%%

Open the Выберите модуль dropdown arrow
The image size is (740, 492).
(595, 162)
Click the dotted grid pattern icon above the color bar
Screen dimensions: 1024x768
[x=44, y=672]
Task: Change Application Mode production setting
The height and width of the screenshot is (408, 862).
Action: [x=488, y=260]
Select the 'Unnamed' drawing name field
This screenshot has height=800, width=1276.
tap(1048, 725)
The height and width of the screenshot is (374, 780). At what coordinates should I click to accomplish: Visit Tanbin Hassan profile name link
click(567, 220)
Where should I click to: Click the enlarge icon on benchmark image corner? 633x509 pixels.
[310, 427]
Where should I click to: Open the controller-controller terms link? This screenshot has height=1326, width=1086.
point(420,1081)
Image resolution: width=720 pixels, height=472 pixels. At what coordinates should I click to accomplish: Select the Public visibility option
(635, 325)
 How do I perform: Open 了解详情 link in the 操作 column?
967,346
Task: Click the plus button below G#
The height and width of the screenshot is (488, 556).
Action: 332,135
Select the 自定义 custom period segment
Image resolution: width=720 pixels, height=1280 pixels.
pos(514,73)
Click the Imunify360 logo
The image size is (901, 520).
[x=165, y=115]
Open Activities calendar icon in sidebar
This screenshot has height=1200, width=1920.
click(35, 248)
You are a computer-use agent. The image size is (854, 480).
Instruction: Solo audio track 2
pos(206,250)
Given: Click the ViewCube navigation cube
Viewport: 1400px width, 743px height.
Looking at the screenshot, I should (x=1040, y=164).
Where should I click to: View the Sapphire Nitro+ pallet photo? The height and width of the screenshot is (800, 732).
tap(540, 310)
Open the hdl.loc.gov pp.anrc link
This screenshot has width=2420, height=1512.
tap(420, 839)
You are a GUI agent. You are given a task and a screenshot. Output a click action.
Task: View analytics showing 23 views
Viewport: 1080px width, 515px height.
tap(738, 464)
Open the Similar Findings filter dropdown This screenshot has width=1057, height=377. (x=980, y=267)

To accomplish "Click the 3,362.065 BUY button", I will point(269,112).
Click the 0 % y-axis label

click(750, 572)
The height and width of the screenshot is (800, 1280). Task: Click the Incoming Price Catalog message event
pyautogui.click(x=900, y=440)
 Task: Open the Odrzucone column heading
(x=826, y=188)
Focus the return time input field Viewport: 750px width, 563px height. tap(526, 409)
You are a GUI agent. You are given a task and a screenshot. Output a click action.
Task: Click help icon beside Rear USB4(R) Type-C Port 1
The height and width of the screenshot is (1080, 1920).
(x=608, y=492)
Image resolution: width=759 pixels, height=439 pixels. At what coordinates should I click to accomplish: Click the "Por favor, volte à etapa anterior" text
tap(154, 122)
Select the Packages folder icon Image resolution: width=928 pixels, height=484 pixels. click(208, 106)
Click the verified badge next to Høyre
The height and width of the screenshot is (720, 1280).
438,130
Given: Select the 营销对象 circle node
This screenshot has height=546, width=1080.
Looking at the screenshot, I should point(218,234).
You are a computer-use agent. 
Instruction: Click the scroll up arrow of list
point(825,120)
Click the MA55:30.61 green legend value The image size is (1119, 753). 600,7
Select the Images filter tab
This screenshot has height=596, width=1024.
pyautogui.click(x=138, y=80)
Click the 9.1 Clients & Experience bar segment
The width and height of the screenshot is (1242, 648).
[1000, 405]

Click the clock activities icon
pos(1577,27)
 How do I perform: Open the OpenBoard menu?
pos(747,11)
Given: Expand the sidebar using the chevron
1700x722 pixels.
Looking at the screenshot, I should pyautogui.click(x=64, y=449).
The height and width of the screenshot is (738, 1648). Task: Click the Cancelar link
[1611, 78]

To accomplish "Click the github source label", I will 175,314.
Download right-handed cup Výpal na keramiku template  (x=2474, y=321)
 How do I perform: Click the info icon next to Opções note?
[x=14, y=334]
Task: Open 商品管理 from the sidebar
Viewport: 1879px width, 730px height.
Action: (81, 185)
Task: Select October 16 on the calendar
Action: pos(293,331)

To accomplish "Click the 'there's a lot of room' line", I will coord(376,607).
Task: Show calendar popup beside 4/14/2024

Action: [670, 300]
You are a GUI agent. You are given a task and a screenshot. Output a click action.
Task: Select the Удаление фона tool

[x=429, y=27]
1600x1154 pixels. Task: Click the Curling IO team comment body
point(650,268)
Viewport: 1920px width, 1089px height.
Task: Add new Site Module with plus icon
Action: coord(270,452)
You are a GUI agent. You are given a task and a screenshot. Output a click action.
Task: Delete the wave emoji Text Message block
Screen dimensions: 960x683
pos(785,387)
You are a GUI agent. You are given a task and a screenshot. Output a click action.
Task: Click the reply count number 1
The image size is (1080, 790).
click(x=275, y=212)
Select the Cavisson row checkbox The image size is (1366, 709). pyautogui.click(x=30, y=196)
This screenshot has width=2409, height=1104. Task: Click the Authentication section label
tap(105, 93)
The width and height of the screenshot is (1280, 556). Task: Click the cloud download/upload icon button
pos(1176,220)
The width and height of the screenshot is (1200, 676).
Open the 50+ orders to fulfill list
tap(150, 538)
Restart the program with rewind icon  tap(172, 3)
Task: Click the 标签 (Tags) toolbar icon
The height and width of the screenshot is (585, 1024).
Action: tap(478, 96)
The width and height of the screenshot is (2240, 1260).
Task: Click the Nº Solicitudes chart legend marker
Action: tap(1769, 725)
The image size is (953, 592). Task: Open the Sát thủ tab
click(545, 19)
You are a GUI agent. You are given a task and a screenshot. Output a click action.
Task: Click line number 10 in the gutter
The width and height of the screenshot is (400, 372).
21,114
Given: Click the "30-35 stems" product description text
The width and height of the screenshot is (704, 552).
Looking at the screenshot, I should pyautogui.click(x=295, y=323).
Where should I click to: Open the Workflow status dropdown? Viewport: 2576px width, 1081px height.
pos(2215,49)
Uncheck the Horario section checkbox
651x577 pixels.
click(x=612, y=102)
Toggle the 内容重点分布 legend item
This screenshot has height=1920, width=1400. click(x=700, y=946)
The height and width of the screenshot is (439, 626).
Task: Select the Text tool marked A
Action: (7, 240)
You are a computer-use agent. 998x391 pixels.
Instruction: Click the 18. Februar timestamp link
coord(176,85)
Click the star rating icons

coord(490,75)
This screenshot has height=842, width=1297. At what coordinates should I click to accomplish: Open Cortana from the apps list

%%

▶ Set problem: Copy out all of the material above line for line, leaving every character unchanged.

▶ The completed task:
Open the Выберите модуль dropdown arrow
The image size is (740, 492).
(595, 162)
Click the dotted grid pattern icon above the color bar
Screen dimensions: 1024x768
[x=44, y=672]
Task: Change Application Mode production setting
The height and width of the screenshot is (408, 862).
Action: [x=488, y=260]
Select the 'Unnamed' drawing name field
This screenshot has height=800, width=1276.
tap(1048, 725)
The height and width of the screenshot is (374, 780). At what coordinates should I click to accomplish: Visit Tanbin Hassan profile name link
click(567, 220)
Where should I click to: Click the enlarge icon on benchmark image corner? 633x509 pixels.
[310, 427]
Where should I click to: Open the controller-controller terms link? This screenshot has height=1326, width=1086.
point(420,1081)
Image resolution: width=720 pixels, height=472 pixels. At what coordinates should I click to accomplish: Select the Public visibility option
(635, 325)
 How do I perform: Open 了解详情 link in the 操作 column?
967,346
Task: Click the plus button below G#
The height and width of the screenshot is (488, 556).
Action: 332,135
Select the 自定义 custom period segment
Image resolution: width=720 pixels, height=1280 pixels.
pos(514,73)
Click the Imunify360 logo
The image size is (901, 520).
[x=165, y=115]
Open Activities calendar icon in sidebar
This screenshot has height=1200, width=1920.
click(35, 248)
You are a computer-use agent. The image size is (854, 480).
Instruction: Solo audio track 2
pos(206,250)
Given: Click the ViewCube navigation cube
Viewport: 1400px width, 743px height.
Looking at the screenshot, I should (x=1040, y=164).
Where should I click to: View the Sapphire Nitro+ pallet photo? The height and width of the screenshot is (800, 732).
tap(540, 310)
Open the hdl.loc.gov pp.anrc link
This screenshot has width=2420, height=1512.
tap(420, 839)
You are a GUI agent. You are given a task and a screenshot. Output a click action.
Task: View analytics showing 23 views
Viewport: 1080px width, 515px height.
tap(738, 464)
Open the Similar Findings filter dropdown This screenshot has width=1057, height=377. (x=980, y=267)

To accomplish "Click the 3,362.065 BUY button", I will point(269,112).
Click the 0 % y-axis label

click(750, 572)
The height and width of the screenshot is (800, 1280). Task: Click the Incoming Price Catalog message event
pyautogui.click(x=900, y=440)
 Task: Open the Odrzucone column heading
(x=826, y=188)
Focus the return time input field Viewport: 750px width, 563px height. tap(526, 409)
You are a GUI agent. You are given a task and a screenshot. Output a click action.
Task: Click help icon beside Rear USB4(R) Type-C Port 1
The height and width of the screenshot is (1080, 1920).
(x=608, y=492)
Image resolution: width=759 pixels, height=439 pixels. At what coordinates should I click to accomplish: Click the "Por favor, volte à etapa anterior" text
tap(154, 122)
Select the Packages folder icon Image resolution: width=928 pixels, height=484 pixels. click(208, 106)
Click the verified badge next to Høyre
The height and width of the screenshot is (720, 1280).
438,130
Given: Select the 营销对象 circle node
This screenshot has height=546, width=1080.
Looking at the screenshot, I should point(218,234).
You are a computer-use agent. 
Instruction: Click the scroll up arrow of list
point(825,120)
Click the MA55:30.61 green legend value The image size is (1119, 753). 600,7
Select the Images filter tab
This screenshot has height=596, width=1024.
pyautogui.click(x=138, y=80)
Click the 9.1 Clients & Experience bar segment
The width and height of the screenshot is (1242, 648).
[1000, 405]

Click the clock activities icon
pos(1577,27)
 How do I perform: Open the OpenBoard menu?
pos(747,11)
Given: Expand the sidebar using the chevron
1700x722 pixels.
Looking at the screenshot, I should pyautogui.click(x=64, y=449).
The height and width of the screenshot is (738, 1648). Task: Click the Cancelar link
[1611, 78]

To accomplish "Click the github source label", I will 175,314.
Download right-handed cup Výpal na keramiku template  (x=2474, y=321)
 How do I perform: Click the info icon next to Opções note?
[x=14, y=334]
Task: Open 商品管理 from the sidebar
Viewport: 1879px width, 730px height.
Action: (81, 185)
Task: Select October 16 on the calendar
Action: pos(293,331)

To accomplish "Click the 'there's a lot of room' line", I will coord(376,607).
Task: Show calendar popup beside 4/14/2024

Action: [670, 300]
You are a GUI agent. You are given a task and a screenshot. Output a click action.
Task: Select the Удаление фона tool

[x=429, y=27]
1600x1154 pixels. Task: Click the Curling IO team comment body
point(650,268)
Viewport: 1920px width, 1089px height.
Task: Add new Site Module with plus icon
Action: coord(270,452)
You are a GUI agent. You are given a task and a screenshot. Output a click action.
Task: Delete the wave emoji Text Message block
Screen dimensions: 960x683
pos(785,387)
You are a GUI agent. You are given a task and a screenshot. Output a click action.
Task: Click the reply count number 1
The image size is (1080, 790).
click(x=275, y=212)
Select the Cavisson row checkbox The image size is (1366, 709). pyautogui.click(x=30, y=196)
This screenshot has width=2409, height=1104. Task: Click the Authentication section label
tap(105, 93)
The width and height of the screenshot is (1280, 556). Task: Click the cloud download/upload icon button
pos(1176,220)
The width and height of the screenshot is (1200, 676).
Open the 50+ orders to fulfill list
tap(150, 538)
Restart the program with rewind icon  tap(172, 3)
Task: Click the 标签 (Tags) toolbar icon
The height and width of the screenshot is (585, 1024).
Action: tap(478, 96)
The width and height of the screenshot is (2240, 1260).
Task: Click the Nº Solicitudes chart legend marker
Action: tap(1769, 725)
The image size is (953, 592). Task: Open the Sát thủ tab
click(545, 19)
You are a GUI agent. You are given a task and a screenshot. Output a click action.
Task: Click line number 10 in the gutter
The width and height of the screenshot is (400, 372).
21,114
Given: Click the "30-35 stems" product description text
The width and height of the screenshot is (704, 552).
Looking at the screenshot, I should pyautogui.click(x=295, y=323).
Where should I click to: Open the Workflow status dropdown? Viewport: 2576px width, 1081px height.
pos(2215,49)
Uncheck the Horario section checkbox
651x577 pixels.
click(x=612, y=102)
Toggle the 内容重点分布 legend item
This screenshot has height=1920, width=1400. click(x=700, y=946)
The height and width of the screenshot is (439, 626).
Task: Select the Text tool marked A
Action: (7, 240)
You are a computer-use agent. 998x391 pixels.
Instruction: Click the 18. Februar timestamp link
coord(176,85)
Click the star rating icons

coord(490,75)
This screenshot has height=842, width=1297. At what coordinates should I click to accomplish: Open Cortana from the apps list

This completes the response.